Provided data:
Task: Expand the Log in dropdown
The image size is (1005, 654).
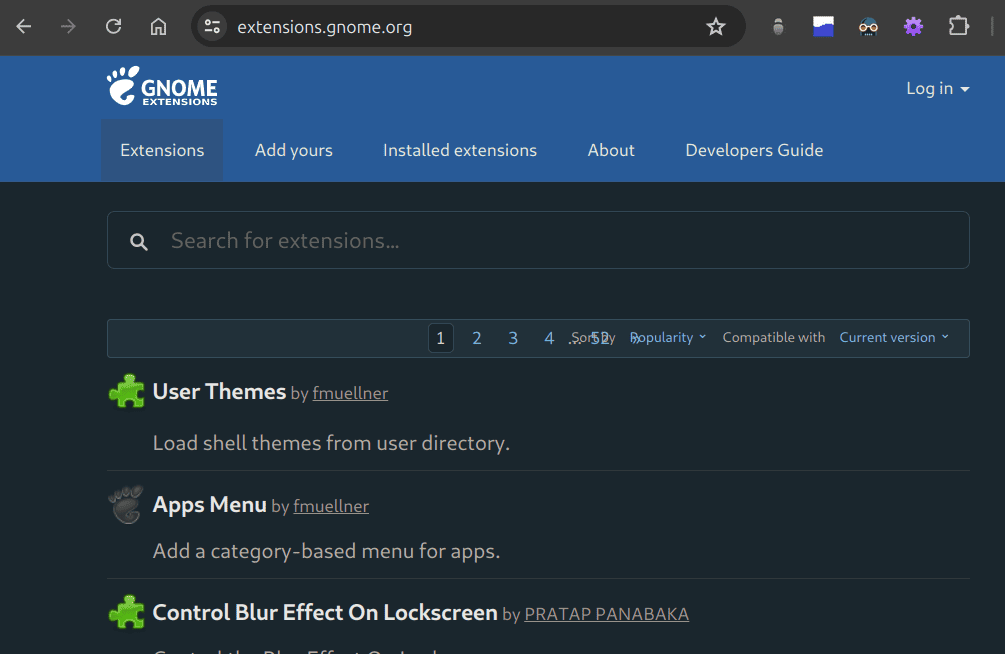Action: 937,88
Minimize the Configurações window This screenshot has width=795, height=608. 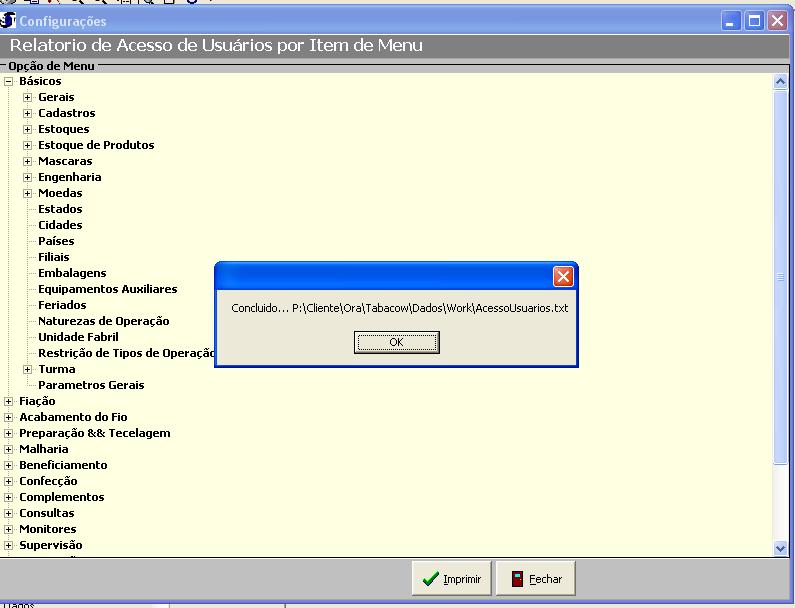tap(732, 21)
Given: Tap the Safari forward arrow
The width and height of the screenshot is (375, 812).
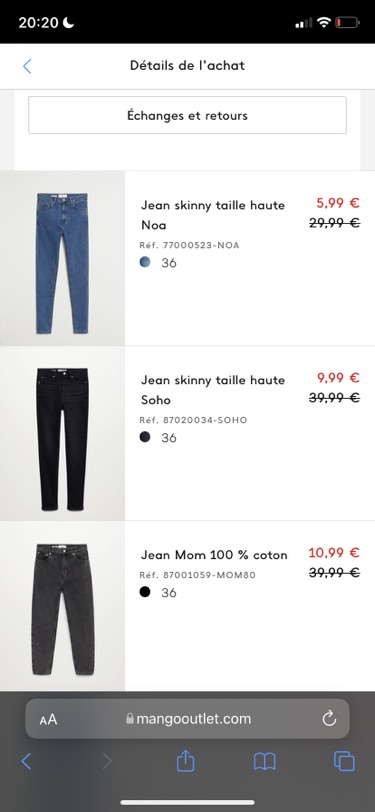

Task requirements: Give back, word for word, the lines from the line that contains "Given: Tap the Safari forward arrow" through the last line of the records, with no pictures and nothing else.

Your solution:
Given: Tap the Safari forward arrow
The width and height of the screenshot is (375, 812).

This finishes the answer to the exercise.